Kumbanews.com – Kejaksaan Tinggi Sulawesi Selatan (Kejati Sulsel) mengeksekusi terpidana kasus peredaran kosmetik ilegal bermerkuri, Mira Hayati, Rabu (18/2/2026), setelah putusan kasasi berkekuatan hukum tetap (inkrah).

Eksekusi dilakukan di kediamannya di kawasan Tamalanrea, Makassar. Proses penjemputan berlangsung lancar dan disaksikan aparat setempat.

Bacaan Lainnya

Eksekusi tersebut merupakan tindak lanjut Putusan Kasasi Mahkamah Agung Republik Indonesia Nomor 12016 K/PID.SUS/2025 tertanggal 19 Desember 2025. Dalam amar putusan, majelis hakim menyatakan Mira terbukti melanggar Pasal 435 Undang-Undang Nomor 17 Tahun 2023 tentang Kesehatan karena mengedarkan produk skincare ilegal yang mengandung merkuri.

Ia dijatuhi hukuman dua tahun penjara serta denda Rp 1 miliar subsider dua bulan kurungan.

Pernah Jadi Tahanan Rumah

Dalam proses persidangan sebelumnya di Pengadilan Negeri Makassar, status penahanan Mira sempat dialihkan dari tahanan rutan menjadi tahanan rumah. Pengalihan itu diberikan dengan pertimbangan kemanusiaan karena yang bersangkutan baru melahirkan dan memiliki bayi yang membutuhkan perawatan.

Pada tingkat pertama, ia divonis 10 bulan penjara. Jaksa kemudian mengajukan banding dan hukuman diperberat menjadi empat tahun oleh Pengadilan Tinggi Makassar.

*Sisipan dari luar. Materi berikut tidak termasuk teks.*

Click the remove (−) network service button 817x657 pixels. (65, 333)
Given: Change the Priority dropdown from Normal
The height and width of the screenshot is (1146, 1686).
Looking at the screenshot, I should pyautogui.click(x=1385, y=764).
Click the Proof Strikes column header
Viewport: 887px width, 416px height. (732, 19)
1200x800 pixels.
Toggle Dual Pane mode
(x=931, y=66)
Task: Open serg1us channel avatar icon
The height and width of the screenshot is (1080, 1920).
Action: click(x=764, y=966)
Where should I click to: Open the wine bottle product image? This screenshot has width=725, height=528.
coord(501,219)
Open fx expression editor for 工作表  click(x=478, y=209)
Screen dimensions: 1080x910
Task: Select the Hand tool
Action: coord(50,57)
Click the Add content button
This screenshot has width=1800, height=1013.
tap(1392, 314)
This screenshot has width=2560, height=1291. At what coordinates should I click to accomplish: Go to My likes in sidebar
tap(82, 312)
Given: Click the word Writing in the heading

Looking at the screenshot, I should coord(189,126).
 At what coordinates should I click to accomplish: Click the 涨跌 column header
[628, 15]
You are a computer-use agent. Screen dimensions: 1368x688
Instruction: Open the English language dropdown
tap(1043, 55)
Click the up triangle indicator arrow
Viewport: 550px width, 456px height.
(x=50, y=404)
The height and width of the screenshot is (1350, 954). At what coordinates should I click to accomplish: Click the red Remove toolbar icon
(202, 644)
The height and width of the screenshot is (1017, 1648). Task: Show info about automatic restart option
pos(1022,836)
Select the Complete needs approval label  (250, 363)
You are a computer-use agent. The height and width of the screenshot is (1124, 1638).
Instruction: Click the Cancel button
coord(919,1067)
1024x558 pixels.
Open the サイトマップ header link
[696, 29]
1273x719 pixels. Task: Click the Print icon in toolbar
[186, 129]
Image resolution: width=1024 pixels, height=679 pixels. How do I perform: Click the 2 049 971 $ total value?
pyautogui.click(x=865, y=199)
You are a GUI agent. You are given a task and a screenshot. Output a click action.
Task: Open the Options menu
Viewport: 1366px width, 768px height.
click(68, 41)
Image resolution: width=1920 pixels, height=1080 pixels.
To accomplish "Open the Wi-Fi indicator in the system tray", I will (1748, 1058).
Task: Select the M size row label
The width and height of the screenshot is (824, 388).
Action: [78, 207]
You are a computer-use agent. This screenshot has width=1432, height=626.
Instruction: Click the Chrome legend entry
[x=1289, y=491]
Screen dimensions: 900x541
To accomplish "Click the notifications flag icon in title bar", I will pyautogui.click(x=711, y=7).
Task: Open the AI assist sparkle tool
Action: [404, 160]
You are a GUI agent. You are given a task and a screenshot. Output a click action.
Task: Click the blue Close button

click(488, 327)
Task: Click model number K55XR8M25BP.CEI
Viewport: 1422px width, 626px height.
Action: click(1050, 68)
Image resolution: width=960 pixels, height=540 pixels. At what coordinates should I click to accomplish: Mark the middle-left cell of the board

Namun, dalam putusan kasasi, Mahkamah Agung menetapkan hukuman dua tahun penjara.

Setelah putusan inkrah diterima jaksa, Kejati Sulsel langsung melaksanakan eksekusi penahanan.

Sebelum dibawa ke Lembaga Pemasyarakatan Kelas I Makassar, terpidana menjalani pemeriksaan kesehatan sesuai prosedur dan dinyatakan dalam kondisi sehat.

Kepala Kejati Sulsel, Didik Farkhan Alisyahdi, menegaskan bahwa pelaksanaan eksekusi merupakan kewajiban jaksa sebagai eksekutor putusan pengadilan.

“Setiap putusan yang telah berkekuatan hukum tetap wajib dilaksanakan. Tidak ada perlakuan khusus,” ujarnya.

Ia menambahkan, perkara ini menjadi peringatan bagi pelaku usaha agar tidak mengedarkan kosmetik ilegal bermerkuri yang berisiko membahayakan kesehatan masyarakat.